Sobre el agotamiento de las otras reservas

Hace década y media este diario y pocos más alertábamos de que la estrategia de exportar y esperar “socios y no patrones” no funcionaría si YPFB no tomaba las riendas

Un año más se ha incumplido la norma: Yacimientos Petrolíferos Fiscales Bolivianos (YPFB) no tiene una certificación de reservas hidrocarburíferas avaladas internacionalmente, aunque lo cierto es que esto se ha convertido ya en una suerte de “tradición”.

El último en hacer el ejercicio completo fue el exministro Luis Alberto Sánchez en 2018, que forzó al máximo el procedimiento para sumar 10,7 trillones de pies cúbicos entre probadas y probables, que no son lo mismo, y poder presentarlo como a él le gustaba: con bien de fanfarria.

La cifra se sostenía, entre otras cosas, sobre una perforación en Boyuy que fracasó y de la que nunca más se supo y otros contratos petroleros que retomaban la exploración sobre áreas naturales protegidas, principalmente Tariquía, con unas cifras estimadas “magníficas” tanto en San Telmo como en Astillero, ambas operadas en comandita por los interesados: Petrobras y YPFB Chaco y que a día de hoy, el primero no ha empezado y el segundo ha fracasado en primera instancia.

Como la emoción duró poco, Sánchez pasó casi de inmediato a hablar del mar de gas y a justificar que no eran necesarias tantas certificaciones porque costaban dinero y bastaba con una “cuantificación” para saber más o menos cómo iba.

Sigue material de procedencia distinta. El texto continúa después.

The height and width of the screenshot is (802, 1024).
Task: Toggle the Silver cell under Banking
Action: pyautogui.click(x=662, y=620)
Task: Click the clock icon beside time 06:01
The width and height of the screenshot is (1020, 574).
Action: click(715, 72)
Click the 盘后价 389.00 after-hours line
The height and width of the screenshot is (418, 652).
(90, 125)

El Gobierno de Jeanine Áñez, que no quería dar malas noticias nunca, tampoco contrató la certificación y desde que gobierna Arce, el asunto es “de fondo”: la información brilla en ausencia en todos los sentidos y las previsiones son aún peores.

El asunto es desolador y en este diario lo vivimos especialmente mal, pues hemos pasado unos 15 años alertando del desastre que se avecinaba sin mayor respuesta que críticas ácidas por ambos lados: unos consideraban alarmista el tono, los otros negaban cualquier alternativa que no fuera exportar todo lo que se pudiera, criterio al que al final se acoplaron todos.

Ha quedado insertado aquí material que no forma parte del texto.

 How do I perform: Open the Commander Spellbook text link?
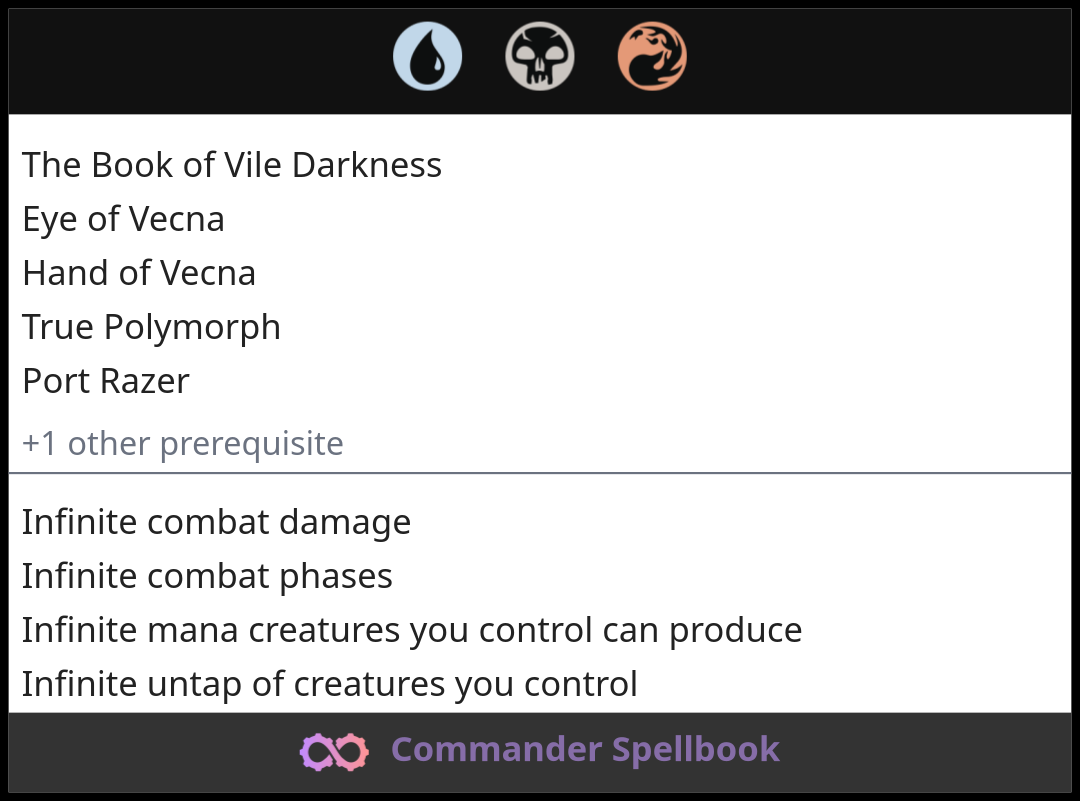pyautogui.click(x=585, y=750)
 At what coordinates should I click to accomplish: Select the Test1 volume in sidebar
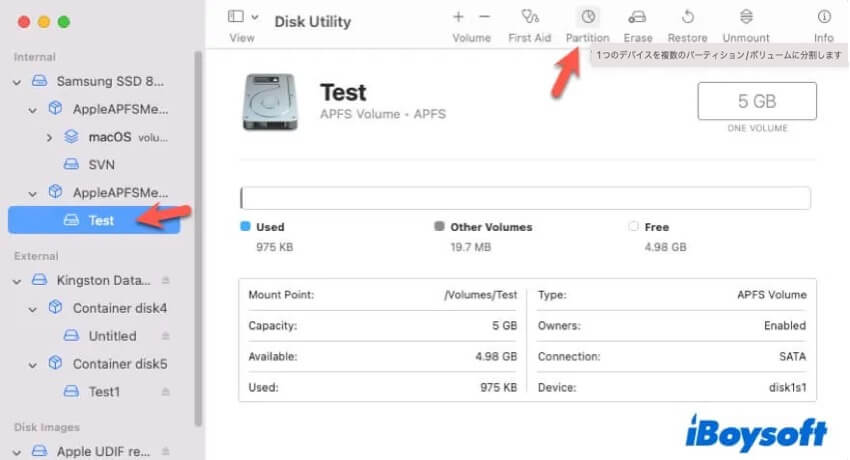click(x=105, y=392)
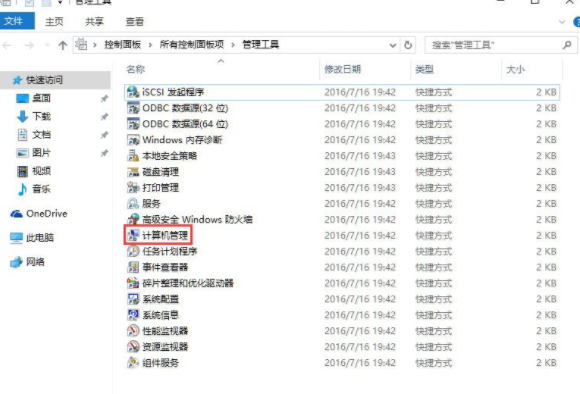Select the 本地安全策略 icon
Image resolution: width=580 pixels, height=394 pixels.
coord(133,156)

La hoja de ruta en 2006 era evidentemente clara. El gas se había recuperado “para los bolivianos” y lo que correspondía era industrializar, pero poco a poco fueron ganando más terreno aquellos que llamaban a la “prudencia”, a mantener buen tono con las transnacionales, los que se creían aquello de “socios y no patrones” mientras colmaban los “costos recuperables” de excentricidades y sobre todo, a ralentizar por sobre todas las cosas los mínimos intentos de industrializar. La primera planta separadora tenía que llegar en 2008 y no llegó hasta 2013, la grande de Yacuiba hasta 2015 y nunca funcionó a pleno rendimiento, la planta de urea tres años tarde e igual, nunca a pleno, las petroquímicas del Chaco directamente se convirtieron en borrón.

Mientras tanto, las entregas de gas a Brasil y Argentina no dejaron de crecer. ¿Dónde fueron a parar los recursos? A la campaña permanente, a miles de obritas por todo el territorio que no lograron cambiar el rumbo de la historia.

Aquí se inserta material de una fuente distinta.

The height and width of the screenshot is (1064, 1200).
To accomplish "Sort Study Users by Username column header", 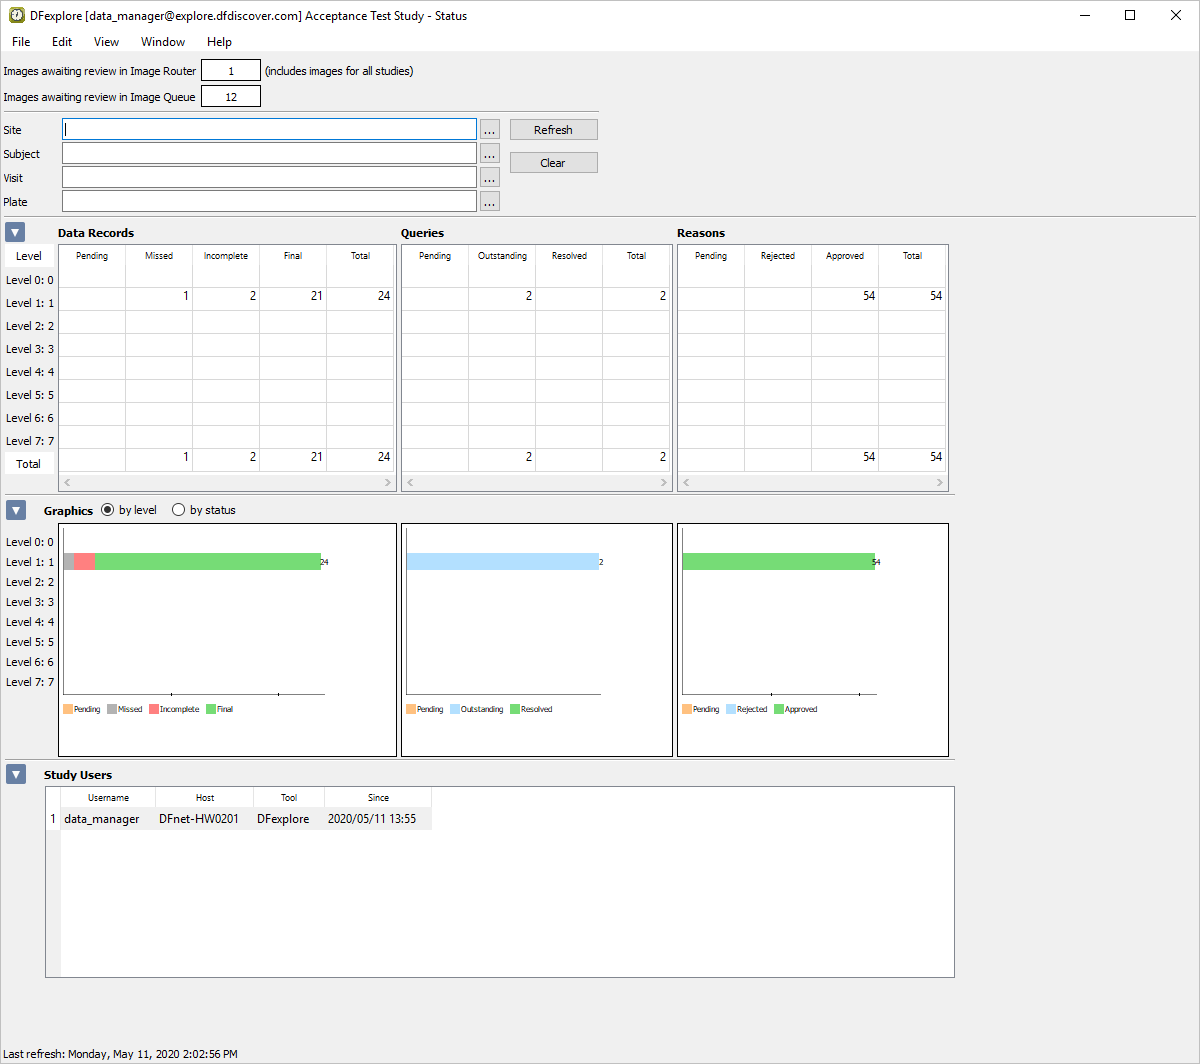I will tap(108, 798).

Una década y media alertando de que Brasil tendría el Presal, Argentina Vaca Muerta y nadie compraría nuestro gas; de que nadie invertiría en buscar más reservas si no había contratos o, al menos, grandes proyectos de industrialización que justificaran inversiones anticíclicas; años pidiendo prudencia e inversión porque nadie haría nuestro trabajo después…

Es urgente que se escriba el desastre sucedido en el sector pronto y, sobre todo, que se extraigan conclusiones serias que por una vez nos permitan aprender de nuestros errores y abordar de otra forma los nuevos desafíos.

El gas vive una segunda juventud a nivel mundial pero la sensación de haber perdido el tiempo paraliza demasiado.